Kerr-McGee recently added to its offshore acreage by acquiring 100% interest in an exclusive reconnaissance permit covering the Boujdour Block offshore Morocco. The block extends 350 miles along the Atlantic coast and covers more than 27 million acres. Water depth ranges from nearshore to 10,000 ft. The block is comparable in size to 4,750 Gulf of Mexico blocks and covers three known geologic basins. Existing geological and geophysical data are being reprocessed, and a new seismic survey will be undertaken soon. When the Reconnaissance Permit period expires, Kerr-McGee has the option of converting the area to a petroleum agreement, which gives the company authority to conduct exploration and production activities in partnership with Morocco's state oil company, Office National de Recherches et D'Expoitations Petrolieres.

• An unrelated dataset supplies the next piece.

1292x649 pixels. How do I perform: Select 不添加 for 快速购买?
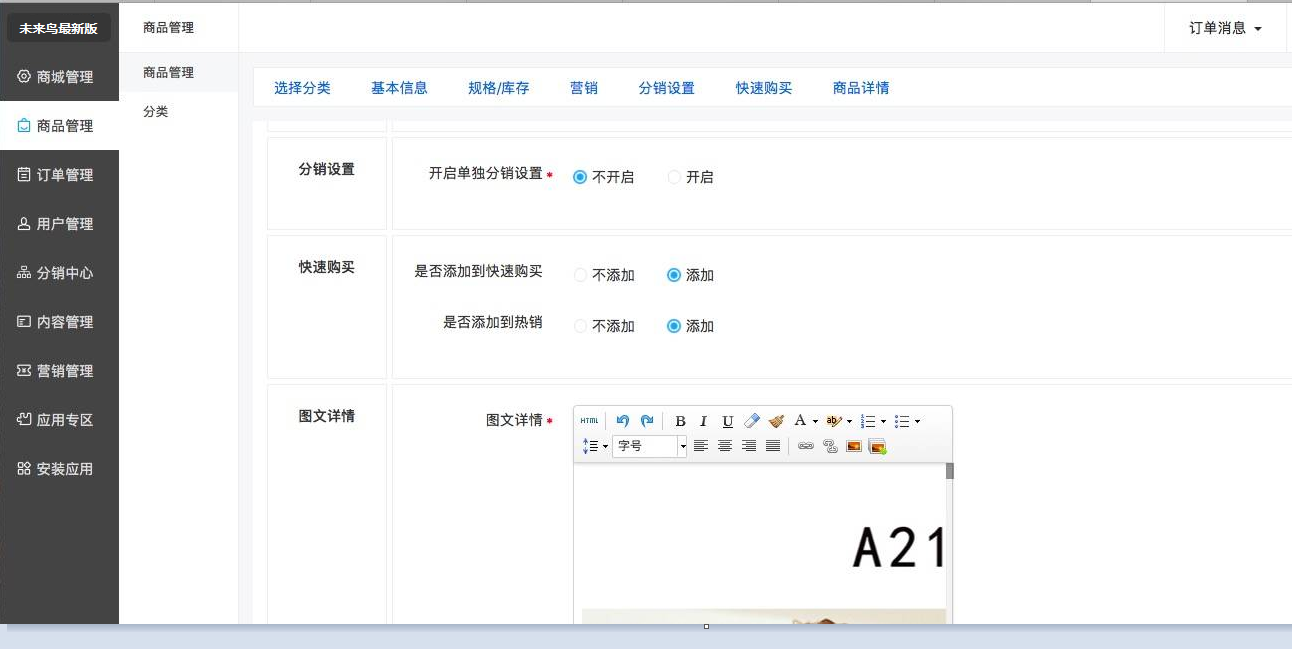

The government of Ghana plans to offer 36,000 sq km of deepwater acreage for bid early in 2002. The government is restructuring the state oil company, the Ghana National Petroleum Corp. (GNPC), and is planning to entice investors through regulatory incentives, including scaled back royalties, and legislative reforms. At present, Ghana produces about 3,000 b/d of crude. If incentives bring investors to the region, there is hope of a sizable deepwater discovery. The country would like to raise production to more than 100,000 b/d in the next five years.

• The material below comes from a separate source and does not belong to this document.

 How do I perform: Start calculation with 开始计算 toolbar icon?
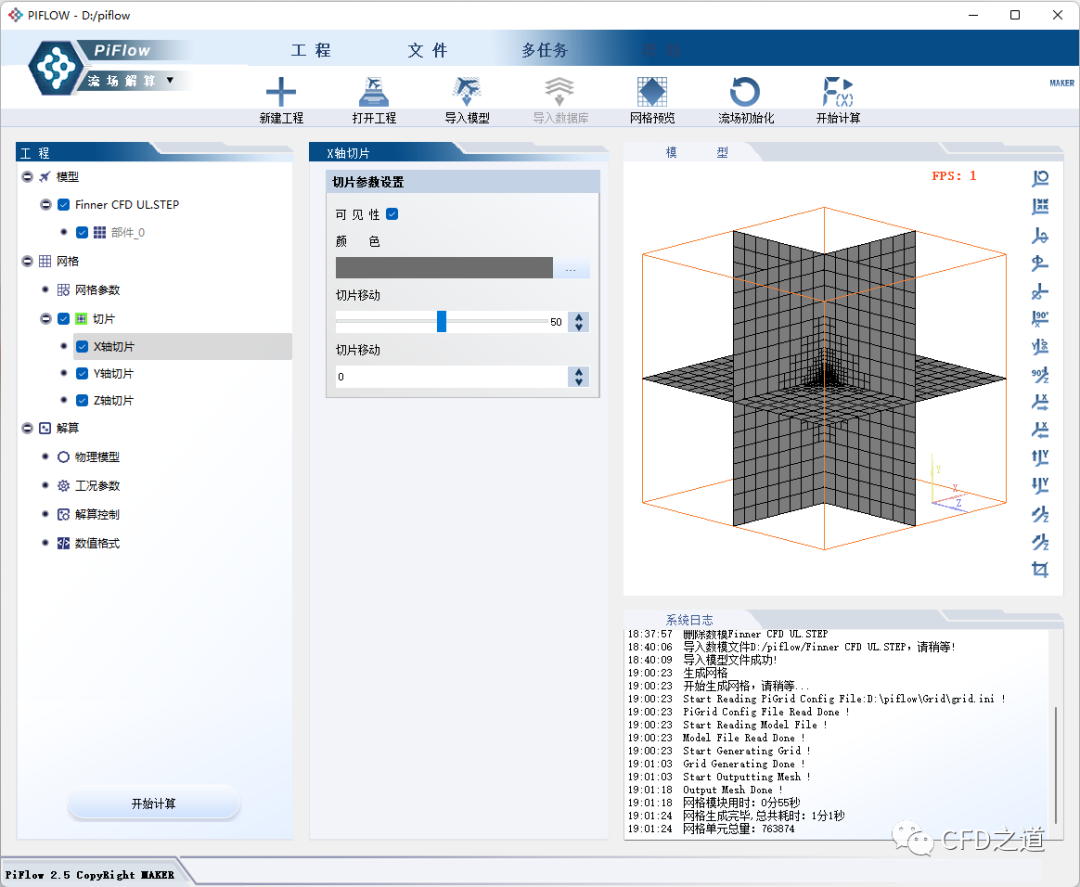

Elf-Congo, TotalFinaElf's Congo subsidiary, plans to increase offshore oil exploration in search of new discoveries that will replace older fields that in the near future will no longer be productive. The country currently produces 271,000 b/d of crude, with the majority of the national budget met through fuel exports.

Canada's Atrim will soon begin deepwater drilling offshore Tanzania. The company has already secured a license and is authorized to begin work immediately.

Middle East

Ocean Energy announced a successful exploratory well on its East Zeit concession in the Gulf of Suez offshore Egypt. The East Zeit A-21 wildcat well was drilled to a total depth of 16,300 ft and encountered approximately 745 ft of oil pay. Initial production was scheduled to begin by the end of last month. The field will undergo delineation and further development next year. Ocean Energy holds 100% working interest in the field.

Petroliam Nasional Bhd. (Petronas) of Malaysia was awarded two oil and gas exploration blocks in Bahrain under a production sharing deal, for which the company submitted a bid in June of this year. The blocks are in the eastern offshore area between Qatar and the island of Bahrain. This area has seen limited exploration despite productive neighboring fields. Petronas will be operator for the two blocks.